> _ABOUT THIS EXERCISE_
Across the entries below, work out how many lines contain "Export". Please give the number only.

----------

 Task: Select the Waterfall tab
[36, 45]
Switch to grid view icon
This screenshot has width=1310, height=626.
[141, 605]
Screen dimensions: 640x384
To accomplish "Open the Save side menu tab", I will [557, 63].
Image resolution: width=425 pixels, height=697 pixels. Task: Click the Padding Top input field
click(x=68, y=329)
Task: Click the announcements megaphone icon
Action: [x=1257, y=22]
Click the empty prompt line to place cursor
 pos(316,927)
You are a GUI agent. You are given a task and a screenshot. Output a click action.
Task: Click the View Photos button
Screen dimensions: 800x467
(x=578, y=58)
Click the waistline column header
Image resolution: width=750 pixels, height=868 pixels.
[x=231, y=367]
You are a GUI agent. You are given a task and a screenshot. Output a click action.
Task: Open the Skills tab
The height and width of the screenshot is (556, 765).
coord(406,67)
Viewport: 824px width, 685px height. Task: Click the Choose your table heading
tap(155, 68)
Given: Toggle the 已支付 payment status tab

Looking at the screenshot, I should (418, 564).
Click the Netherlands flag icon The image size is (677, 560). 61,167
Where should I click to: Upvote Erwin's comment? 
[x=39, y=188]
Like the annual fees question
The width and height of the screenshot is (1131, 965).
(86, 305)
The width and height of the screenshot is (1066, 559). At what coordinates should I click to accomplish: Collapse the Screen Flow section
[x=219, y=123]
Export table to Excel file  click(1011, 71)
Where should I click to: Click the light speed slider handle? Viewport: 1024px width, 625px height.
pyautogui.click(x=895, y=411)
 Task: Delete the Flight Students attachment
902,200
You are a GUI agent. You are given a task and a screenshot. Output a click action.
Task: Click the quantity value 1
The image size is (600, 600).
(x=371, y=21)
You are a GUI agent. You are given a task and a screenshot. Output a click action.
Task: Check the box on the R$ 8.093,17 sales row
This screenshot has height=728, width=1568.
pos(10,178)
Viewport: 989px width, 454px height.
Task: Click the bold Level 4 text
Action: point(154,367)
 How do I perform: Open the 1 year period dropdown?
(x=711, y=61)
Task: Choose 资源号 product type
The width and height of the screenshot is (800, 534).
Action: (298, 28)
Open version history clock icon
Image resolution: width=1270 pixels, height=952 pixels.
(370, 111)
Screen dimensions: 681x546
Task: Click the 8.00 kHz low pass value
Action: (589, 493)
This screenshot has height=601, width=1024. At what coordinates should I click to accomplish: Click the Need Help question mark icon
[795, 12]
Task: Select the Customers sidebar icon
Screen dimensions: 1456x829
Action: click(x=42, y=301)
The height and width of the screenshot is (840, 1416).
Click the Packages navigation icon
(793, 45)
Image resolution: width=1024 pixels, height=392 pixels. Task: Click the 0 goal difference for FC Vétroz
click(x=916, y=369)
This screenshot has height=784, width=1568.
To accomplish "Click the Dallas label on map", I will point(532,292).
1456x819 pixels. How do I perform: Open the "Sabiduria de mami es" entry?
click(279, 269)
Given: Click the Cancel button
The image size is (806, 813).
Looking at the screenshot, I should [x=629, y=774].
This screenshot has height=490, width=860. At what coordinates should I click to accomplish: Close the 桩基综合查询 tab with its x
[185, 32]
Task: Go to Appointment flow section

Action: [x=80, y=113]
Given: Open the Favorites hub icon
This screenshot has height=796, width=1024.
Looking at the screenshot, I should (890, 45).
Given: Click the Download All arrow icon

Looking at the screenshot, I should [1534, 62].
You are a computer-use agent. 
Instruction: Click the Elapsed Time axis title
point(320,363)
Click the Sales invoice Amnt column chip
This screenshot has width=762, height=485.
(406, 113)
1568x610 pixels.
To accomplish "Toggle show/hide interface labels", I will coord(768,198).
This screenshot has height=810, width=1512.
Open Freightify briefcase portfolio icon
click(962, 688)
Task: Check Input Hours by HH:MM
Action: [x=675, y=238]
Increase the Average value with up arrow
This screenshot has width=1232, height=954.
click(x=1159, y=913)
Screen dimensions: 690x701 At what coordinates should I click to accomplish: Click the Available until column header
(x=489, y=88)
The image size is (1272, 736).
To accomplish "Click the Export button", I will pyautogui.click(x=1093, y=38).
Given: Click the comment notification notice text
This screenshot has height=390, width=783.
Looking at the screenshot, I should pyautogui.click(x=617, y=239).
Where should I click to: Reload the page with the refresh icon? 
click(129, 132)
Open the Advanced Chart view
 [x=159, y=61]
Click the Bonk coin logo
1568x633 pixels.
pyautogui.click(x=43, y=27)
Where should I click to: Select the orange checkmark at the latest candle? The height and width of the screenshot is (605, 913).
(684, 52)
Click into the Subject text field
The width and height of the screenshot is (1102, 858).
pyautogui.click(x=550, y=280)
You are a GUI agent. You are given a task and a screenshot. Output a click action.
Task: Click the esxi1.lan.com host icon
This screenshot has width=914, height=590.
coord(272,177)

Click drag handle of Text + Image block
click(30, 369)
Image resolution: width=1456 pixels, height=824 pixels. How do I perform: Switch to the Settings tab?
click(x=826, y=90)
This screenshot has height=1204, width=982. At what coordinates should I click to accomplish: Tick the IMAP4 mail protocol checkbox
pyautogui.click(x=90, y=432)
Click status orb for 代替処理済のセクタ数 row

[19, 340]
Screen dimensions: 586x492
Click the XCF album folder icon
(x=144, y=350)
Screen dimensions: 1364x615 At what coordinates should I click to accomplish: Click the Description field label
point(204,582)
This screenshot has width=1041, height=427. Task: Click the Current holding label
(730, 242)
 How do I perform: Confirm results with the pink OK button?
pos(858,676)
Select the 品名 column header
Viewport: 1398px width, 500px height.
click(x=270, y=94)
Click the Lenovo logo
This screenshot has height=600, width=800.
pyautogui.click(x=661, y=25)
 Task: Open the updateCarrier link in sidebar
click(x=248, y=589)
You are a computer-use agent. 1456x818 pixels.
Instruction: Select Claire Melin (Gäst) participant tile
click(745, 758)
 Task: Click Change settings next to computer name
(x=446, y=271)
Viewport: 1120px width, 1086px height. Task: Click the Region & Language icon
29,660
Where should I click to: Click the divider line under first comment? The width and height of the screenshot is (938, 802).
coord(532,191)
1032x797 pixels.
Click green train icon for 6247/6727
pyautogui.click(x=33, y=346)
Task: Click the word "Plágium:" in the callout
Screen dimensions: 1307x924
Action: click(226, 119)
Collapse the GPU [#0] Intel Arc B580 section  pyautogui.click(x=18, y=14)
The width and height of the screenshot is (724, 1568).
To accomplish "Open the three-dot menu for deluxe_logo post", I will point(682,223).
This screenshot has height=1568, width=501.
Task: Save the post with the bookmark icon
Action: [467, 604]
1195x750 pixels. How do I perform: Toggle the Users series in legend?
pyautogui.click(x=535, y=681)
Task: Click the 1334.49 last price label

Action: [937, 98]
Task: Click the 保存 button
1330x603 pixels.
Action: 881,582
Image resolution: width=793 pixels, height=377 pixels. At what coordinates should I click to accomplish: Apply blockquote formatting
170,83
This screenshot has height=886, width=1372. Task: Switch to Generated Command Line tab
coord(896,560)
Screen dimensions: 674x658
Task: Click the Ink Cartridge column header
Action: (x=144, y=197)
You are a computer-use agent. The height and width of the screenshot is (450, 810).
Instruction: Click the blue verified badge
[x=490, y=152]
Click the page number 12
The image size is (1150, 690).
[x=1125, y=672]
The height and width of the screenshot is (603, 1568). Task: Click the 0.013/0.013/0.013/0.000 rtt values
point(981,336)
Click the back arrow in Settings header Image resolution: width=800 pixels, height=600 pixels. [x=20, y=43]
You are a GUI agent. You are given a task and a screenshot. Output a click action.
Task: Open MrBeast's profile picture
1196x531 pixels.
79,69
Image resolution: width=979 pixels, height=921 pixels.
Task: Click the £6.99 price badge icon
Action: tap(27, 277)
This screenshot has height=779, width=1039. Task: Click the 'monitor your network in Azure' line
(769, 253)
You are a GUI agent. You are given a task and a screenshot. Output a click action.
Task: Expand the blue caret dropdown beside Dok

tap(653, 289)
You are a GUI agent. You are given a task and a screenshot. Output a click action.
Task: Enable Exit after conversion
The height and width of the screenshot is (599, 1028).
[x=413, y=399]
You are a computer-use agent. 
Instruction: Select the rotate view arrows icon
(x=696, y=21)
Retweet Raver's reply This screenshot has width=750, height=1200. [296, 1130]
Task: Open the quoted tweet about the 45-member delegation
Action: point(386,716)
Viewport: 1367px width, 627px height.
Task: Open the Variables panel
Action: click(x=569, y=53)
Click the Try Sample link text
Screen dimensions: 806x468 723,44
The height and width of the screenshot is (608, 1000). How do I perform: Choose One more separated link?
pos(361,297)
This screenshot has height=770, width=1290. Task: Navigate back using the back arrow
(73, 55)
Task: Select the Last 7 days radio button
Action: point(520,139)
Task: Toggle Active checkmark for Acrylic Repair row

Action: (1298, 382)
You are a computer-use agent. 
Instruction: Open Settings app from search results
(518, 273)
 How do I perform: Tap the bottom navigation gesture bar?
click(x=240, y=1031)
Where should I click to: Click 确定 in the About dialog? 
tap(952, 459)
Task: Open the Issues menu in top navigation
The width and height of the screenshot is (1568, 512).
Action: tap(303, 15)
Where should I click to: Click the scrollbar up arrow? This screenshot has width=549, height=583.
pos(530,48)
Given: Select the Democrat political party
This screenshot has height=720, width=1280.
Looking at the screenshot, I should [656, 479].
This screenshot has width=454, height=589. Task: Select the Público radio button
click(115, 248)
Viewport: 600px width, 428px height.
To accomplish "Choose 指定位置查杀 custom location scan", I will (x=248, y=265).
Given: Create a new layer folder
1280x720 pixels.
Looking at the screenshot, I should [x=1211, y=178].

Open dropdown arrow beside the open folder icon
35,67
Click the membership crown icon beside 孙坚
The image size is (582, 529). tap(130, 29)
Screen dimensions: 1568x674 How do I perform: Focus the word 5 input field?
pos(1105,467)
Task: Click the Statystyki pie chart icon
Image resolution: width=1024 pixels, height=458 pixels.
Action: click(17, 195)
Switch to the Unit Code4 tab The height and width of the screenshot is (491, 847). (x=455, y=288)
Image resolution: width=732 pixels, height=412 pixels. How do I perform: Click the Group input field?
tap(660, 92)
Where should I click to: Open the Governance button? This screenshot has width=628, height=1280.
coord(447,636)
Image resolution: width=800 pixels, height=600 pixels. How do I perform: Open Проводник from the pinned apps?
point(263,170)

----------

> _RESPONSE TO THE TASK_
2